Real-Life Math
Cryptography is a form of applied math. Whether you're inventing
new ways to encode information or incorporating other people's formulas
into security systems, you have to know your numbers.
You work with
a large data security firm that deals with public key encryption schemes.
With a public key encryption scheme, the encryption rule employs a public
key "e," while the decryption rule requires a different (but related) private
key "d." Knowledge of the public key "e" allows encryption of plaintext, but
doesn't allow decryption of the resulting ciphertext.
Computer
programs can do the calculations required to move from plaintext to ciphertext
and back to plaintext. These programs are based on mathematical formulas,
and in instances where programs fail, cryptographers are called in to crunch
out the numbers and decipher the text.
This is your assignment: A disgruntled
employee scrambled some important computer records the day she was fired.

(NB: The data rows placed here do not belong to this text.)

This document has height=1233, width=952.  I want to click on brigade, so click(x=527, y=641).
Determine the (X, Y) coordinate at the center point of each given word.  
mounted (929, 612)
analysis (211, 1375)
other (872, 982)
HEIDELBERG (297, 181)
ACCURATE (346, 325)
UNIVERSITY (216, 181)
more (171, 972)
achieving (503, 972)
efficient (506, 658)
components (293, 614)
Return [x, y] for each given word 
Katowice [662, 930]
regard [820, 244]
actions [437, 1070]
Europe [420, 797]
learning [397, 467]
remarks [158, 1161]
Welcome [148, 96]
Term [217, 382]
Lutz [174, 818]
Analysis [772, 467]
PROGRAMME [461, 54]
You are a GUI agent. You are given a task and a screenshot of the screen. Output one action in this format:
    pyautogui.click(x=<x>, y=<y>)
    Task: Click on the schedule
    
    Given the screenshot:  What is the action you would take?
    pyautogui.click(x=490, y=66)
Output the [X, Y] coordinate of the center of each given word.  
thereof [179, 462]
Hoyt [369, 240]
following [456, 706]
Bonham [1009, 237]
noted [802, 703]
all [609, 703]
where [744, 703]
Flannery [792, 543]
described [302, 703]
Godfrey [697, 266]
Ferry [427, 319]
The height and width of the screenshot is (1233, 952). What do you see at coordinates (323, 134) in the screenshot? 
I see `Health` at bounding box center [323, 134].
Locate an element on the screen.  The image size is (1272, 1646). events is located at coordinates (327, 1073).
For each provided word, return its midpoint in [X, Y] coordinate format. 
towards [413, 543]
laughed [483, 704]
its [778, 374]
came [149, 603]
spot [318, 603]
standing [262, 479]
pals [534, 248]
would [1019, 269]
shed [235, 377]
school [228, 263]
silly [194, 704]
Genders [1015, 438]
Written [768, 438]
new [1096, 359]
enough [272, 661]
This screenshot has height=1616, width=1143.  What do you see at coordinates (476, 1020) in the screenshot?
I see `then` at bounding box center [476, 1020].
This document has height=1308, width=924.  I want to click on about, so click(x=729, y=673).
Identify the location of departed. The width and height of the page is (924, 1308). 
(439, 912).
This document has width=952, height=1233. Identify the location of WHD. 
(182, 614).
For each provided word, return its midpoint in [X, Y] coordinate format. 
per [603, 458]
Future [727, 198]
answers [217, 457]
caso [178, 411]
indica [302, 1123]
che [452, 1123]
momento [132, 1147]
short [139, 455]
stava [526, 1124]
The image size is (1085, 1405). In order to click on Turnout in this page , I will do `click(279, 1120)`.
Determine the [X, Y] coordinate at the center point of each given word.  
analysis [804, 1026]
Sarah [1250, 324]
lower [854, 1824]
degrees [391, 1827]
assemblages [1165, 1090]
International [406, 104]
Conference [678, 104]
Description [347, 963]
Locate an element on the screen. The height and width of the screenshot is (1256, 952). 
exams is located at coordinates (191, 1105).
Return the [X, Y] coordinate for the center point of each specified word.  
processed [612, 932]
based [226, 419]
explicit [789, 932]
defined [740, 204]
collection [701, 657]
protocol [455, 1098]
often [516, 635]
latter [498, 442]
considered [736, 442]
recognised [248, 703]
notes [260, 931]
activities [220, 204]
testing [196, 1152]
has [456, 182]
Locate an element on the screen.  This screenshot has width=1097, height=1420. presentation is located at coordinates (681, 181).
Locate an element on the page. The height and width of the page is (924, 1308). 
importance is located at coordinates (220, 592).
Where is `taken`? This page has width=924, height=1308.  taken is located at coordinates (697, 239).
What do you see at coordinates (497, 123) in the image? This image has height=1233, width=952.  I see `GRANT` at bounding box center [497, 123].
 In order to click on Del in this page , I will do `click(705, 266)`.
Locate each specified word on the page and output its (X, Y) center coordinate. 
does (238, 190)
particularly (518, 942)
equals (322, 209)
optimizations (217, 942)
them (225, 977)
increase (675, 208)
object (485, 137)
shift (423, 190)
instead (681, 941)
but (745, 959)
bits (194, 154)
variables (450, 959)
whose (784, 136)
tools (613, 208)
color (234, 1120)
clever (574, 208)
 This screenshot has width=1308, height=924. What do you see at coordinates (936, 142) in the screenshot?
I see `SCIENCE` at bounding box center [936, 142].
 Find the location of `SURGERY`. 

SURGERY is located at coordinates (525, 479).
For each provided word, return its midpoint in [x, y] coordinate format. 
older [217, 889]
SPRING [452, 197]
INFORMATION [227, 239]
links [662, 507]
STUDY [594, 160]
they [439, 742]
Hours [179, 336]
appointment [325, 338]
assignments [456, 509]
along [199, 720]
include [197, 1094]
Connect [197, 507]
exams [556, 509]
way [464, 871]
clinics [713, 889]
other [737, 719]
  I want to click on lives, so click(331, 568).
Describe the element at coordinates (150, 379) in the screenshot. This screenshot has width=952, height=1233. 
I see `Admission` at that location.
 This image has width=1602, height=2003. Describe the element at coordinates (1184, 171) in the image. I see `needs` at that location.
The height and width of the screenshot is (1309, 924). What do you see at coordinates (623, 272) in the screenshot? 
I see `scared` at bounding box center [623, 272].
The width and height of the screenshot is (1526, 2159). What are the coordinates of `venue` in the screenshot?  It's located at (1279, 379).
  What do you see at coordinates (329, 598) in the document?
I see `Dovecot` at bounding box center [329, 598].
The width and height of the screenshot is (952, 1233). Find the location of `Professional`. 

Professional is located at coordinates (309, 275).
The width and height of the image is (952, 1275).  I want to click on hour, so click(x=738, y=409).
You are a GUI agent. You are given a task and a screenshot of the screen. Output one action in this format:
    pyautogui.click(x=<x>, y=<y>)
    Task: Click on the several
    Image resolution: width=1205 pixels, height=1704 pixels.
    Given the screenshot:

If you recover her coded PIN number, you can get the computer to decipher
the records she scrambled. One of the steps you have to go through to decipher
her PIN number is changing a public key sequence of numbers into a modified
public sequence:
Public Key Numbers
14 42 43 58 35
To
find the modified public sequence, you use the private keys for this system
(4 and 55), and a mathematical formula for finding the "modulo" or "mod" for
short. This is how you find the mod:
(X x 4) mod 55
Don't
panic! This is easier than it looks. For example:
(120 x 4)
mod 55 = 480 mod 55
When you divide 480 by 55 on a calculator,
you get 8.272727. If you think back to how you first learned how to divide,
you didn't get answers with decimals right away. Your division resulted
in a whole number (called the quotient), and some leftover part called the
remainder. For example:
7/3 has a quotient of 2 and remainder
of 1, since 7 = (2 x 3) + 1. So the "mod" operation looks for the remainder
in the division, which is a whole number. In this case, the "mod" is 1.
Since
480 = (55 x 8) + 40, the quotient (whole part) is 8. The remainder is 40.
Thus 480 mod 55 = 40.
No problem. Now you find the "mod" for
the public key numbers: 14 42 43 58 35.